*** Opening of TEXT BLOCK ***
By Kamal Nayan | Update Date: Oct 15, 2014 07:44 AM EDT

An analysis of emergency department (ED) visits by children, adolescents, and young adults from 2005-2010 found that rates increased across all insurance groups and the uninsured. 

The previous research had documented decreases or no change in children's rates of emergency department (ED) use in the 1990s and the early 2000s. 

Researchers analyzed data of ED visits by youths to acute hospitals across California between 2005 and 2010. 

The number of visits to California EDs by youths increased from 2.5 million in 2005 to 2.8 million in 2010, a change of 11 percent, the press release added. 

Uninsured youths living in California showed the fastest increase in ED visit rates followed by those privately insured. The rate of ED use among youths covered by Medicaid exhibited the slowest growth, but remained the highest in absolute terms, according to the press release.

"Shifts in insurance (from private and no insurance to Medicaid) during the recession (December 2007-June 2009) likely influenced the trends during this time," the authors wrote in the study. 

"These findings suggest that the drivers for ED use differ significantly between youths and adults and that policies regarding insurance expansion may also have varying effects. The divergence from older trends in ED use among youths may also reflect the increasingly central role of the ED in the U.S. health care system, especially during a period of severe economic recession, and could signal an overall deterioration in access to primary care across payer groups, or that even privately insured youths with greater access to primary care physicians are being directed to the ED for care."

The analysis has been published in the October 15 issue of JAMA.
*** Close of TEXT BLOCK ***
INSTRUCTIONS FOR THE TASK — In the report on youth emergency department visits, rewrite everything from "The number of" down to "in the study.", using "news release" in place of "press release".
*** Opening of DATA FOR ANALYSIS ***
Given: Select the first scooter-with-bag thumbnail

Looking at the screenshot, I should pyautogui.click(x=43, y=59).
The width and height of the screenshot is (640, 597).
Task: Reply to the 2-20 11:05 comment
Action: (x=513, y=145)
*** Close of DATA FOR ANALYSIS ***
SOLUTION —
The number of visits to California EDs by youths increased from 2.5 million in 2005 to 2.8 million in 2010, a change of 11 percent, the news release added. 

Uninsured youths living in California showed the fastest increase in ED visit rates followed by those privately insured. The rate of ED use among youths covered by Medicaid exhibited the slowest growth, but remained the highest in absolute terms, according to the news release.

"Shifts in insurance (from private and no insurance to Medicaid) during the recession (December 2007-June 2009) likely influenced the trends during this time," the authors wrote in the study.